Как-то летом я работала на факультете физики в Оксфордском университете и проектировала планы систем безопасности в разных зданиях. Мою задачу едва ли можно назвать революционной, зато люди, с которыми я работала, работали как раз над такими проектами. Это были инженеры, и их работа заключалась в проектировании оборудования, на котором физики смогут найти частицы, которые определяют устройство нашего мира. Вы легко можете себе представить, что я замучила их бесконечными вопросами и то и дело поражалась масштабам их работы. Один из них проектировал металлический держатель для стеклянной линзы – можно подумать, что это просто, если не учитывать, что весь аппарат нужно будет охлаждать до -70°C. При замерзании металл сжимается гораздо сильнее, чем стекло, и если тщательно не продумать этот держатель, то охлажденный металл разобьет линзу. Это всего лишь маленькая деталь в огромном лабиринте различных устройств, но это сложная и творческая задача. В свободное время я часами раздумывала над тем, как бы я решила эту задачу.
Внезапно меня осенило: я хочу решать сложные практические задачи с помощью физики и математики, чтобы каким-то образом изменить мир. И именно в этот момент из детских воспоминаний возродилась моя любовь к небоскребам. Я буду инженером-строителем и проектировщиком зданий. Чтобы переквалифицироваться из физика в инженеры, я год училась в Имперском колледже Лондона, окончила его, получила работу и стала инженером.

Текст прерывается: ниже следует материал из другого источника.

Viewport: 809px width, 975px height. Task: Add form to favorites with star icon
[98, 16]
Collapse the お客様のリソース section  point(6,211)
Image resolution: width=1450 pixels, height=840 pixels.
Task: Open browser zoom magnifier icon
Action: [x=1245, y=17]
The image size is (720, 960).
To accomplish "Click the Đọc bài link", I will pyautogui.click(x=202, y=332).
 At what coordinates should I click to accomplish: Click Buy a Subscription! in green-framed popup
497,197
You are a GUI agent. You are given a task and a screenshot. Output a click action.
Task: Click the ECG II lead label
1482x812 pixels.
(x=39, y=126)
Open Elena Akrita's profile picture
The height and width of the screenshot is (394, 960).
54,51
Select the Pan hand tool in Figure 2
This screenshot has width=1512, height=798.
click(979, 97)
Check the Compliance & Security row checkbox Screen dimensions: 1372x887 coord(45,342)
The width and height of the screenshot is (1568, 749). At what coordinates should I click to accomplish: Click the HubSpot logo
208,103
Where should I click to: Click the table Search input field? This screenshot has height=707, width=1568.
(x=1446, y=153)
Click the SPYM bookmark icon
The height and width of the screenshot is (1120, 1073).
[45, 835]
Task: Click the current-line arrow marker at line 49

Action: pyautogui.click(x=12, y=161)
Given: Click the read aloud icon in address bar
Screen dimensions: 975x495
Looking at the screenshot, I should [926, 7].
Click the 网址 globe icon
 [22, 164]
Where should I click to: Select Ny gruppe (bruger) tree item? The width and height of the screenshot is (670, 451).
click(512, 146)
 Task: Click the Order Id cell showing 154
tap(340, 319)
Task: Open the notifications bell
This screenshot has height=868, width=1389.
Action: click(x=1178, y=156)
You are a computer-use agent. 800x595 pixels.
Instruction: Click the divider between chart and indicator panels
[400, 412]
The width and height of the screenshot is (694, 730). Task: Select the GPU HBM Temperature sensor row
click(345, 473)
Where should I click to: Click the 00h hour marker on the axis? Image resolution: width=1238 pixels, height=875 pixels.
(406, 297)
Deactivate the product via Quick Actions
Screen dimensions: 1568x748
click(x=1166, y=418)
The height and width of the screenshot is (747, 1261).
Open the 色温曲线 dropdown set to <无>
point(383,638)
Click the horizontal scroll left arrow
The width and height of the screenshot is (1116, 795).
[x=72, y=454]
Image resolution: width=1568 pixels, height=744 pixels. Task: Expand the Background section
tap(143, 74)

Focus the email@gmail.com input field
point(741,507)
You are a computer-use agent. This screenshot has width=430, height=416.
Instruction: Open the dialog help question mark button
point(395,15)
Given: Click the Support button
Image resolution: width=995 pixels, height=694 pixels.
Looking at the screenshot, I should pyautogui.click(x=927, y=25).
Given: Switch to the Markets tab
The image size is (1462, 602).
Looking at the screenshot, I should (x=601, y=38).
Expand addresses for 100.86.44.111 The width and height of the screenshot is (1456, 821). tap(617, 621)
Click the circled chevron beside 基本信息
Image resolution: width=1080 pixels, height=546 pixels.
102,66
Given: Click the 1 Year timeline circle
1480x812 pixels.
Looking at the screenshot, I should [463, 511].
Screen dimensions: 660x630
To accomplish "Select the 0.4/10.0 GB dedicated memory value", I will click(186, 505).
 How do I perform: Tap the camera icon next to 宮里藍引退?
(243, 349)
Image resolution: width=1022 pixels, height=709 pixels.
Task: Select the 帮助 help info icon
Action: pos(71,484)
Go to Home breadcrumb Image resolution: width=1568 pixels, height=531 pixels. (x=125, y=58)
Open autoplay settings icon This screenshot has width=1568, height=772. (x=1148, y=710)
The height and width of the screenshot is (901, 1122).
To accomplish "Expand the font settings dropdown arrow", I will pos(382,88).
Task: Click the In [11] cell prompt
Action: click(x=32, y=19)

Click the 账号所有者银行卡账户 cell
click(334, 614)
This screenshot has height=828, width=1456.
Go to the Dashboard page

Как инженер-строитель, я отвечаю за то, чтобы здания, которые я проектирую, стояли. За последние десять лет я участвовала в проектировании удивительно разнообразных конструкций. Я стала частью команды, которая построила «Осколок» – самую высокую башню в Западной Европе, – и шесть лет производила вычисления для проектирования ее шпиля и фундамента; я работала над необычным пешеходным мостом в Ньюкасле и круглыми сводами купола вокзала «Кристал Пэлас» в Лондоне. Я спроектировала сотни новых квартир, вернула былую славу георгианскому коттеджу и позаботилась о том, чтобы скульптура художника стояла как следует. Моя работа представляет собой создание различных сооружений на основе принципов математики и физики (что само по себе невероятно весело), но в ней гораздо больше интересного. Во-первых, современный инженерный проект – это огромная командная работа. В прошлом инженеры, вроде Витрувия (который написал первый трактат по архитектуре) или Брунеллески (который построил невероятный купол Флорентийского собора), были известны как мастера-строители. Они разбирались во всех дисциплинах, связанных со строительством. В настоящее время здания более сложные с технической точки зрения, и один человек попросту не может разбираться в каждом аспекте строительства. У каждого из нас есть своя узкая специализация, и главная задача в том, чтобы увлечь всех в замысловатый и тихий неистовый танец, в котором мы соберем вместе материалы, физическую силу и математические вычисления. Вместе с архитекторами и другими инженерами мы обсуждаем вопросы проектирования. Наши чертежи помогают строителям, а геодезисты рассчитывают расходы и занимаются логистикой. Рабочие на стройке получают материалы и воплощают в них наше видение. Порой трудно себе представить, что все эти хаотические действия приводят к созданию твердой структуры, которая простоит многие десятилетия или даже столетия.